Software AG sank 6.9 percent to 88.66 euros as Germany’s second-largest software maker said it sold fewer licenses than analysts estimated in the first quarter.

“License sales came in lower than expected due to regional weakness in sales” said Thomas Becker, an analyst at Commerzbank AG in Frankfurt, who predicted they would reach 64 million euros.
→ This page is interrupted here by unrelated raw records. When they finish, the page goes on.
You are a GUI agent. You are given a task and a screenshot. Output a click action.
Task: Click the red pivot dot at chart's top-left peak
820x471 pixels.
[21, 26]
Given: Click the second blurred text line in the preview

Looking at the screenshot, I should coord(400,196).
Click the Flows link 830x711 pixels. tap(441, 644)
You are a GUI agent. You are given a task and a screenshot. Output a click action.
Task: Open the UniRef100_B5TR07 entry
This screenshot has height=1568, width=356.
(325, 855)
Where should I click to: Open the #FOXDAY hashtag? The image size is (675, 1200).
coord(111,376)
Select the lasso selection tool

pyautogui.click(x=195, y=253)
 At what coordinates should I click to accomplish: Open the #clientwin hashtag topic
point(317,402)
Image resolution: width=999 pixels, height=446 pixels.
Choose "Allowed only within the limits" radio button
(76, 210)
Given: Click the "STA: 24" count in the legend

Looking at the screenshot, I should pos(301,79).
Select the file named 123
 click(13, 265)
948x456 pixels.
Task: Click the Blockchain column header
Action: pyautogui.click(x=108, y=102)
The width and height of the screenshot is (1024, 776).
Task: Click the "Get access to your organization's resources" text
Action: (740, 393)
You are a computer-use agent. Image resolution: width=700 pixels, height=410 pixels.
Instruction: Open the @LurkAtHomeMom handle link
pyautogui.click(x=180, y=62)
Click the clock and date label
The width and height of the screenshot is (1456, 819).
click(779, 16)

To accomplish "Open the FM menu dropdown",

Daimler AG, the world’s second-biggest maker of luxury cars, slid 3.9 percent to 37.93 euros, even after raising its earnings forecast for the year. Before today, the shares had gained 8.7 percent since April 19, when the company boosted the outlook for its Mercedes Cars and heavy truck units.

Preferred shares of Volkswagen AG, Europe’s largest carmaker, dropped 3.4 percent to 71.04 euros.

Infineon Technologies AG, Europe’s second-biggest chipmaker, slid 5.1 percent to 5.26 euros as AlphaValue downgraded the stock to “reduce” from “add.”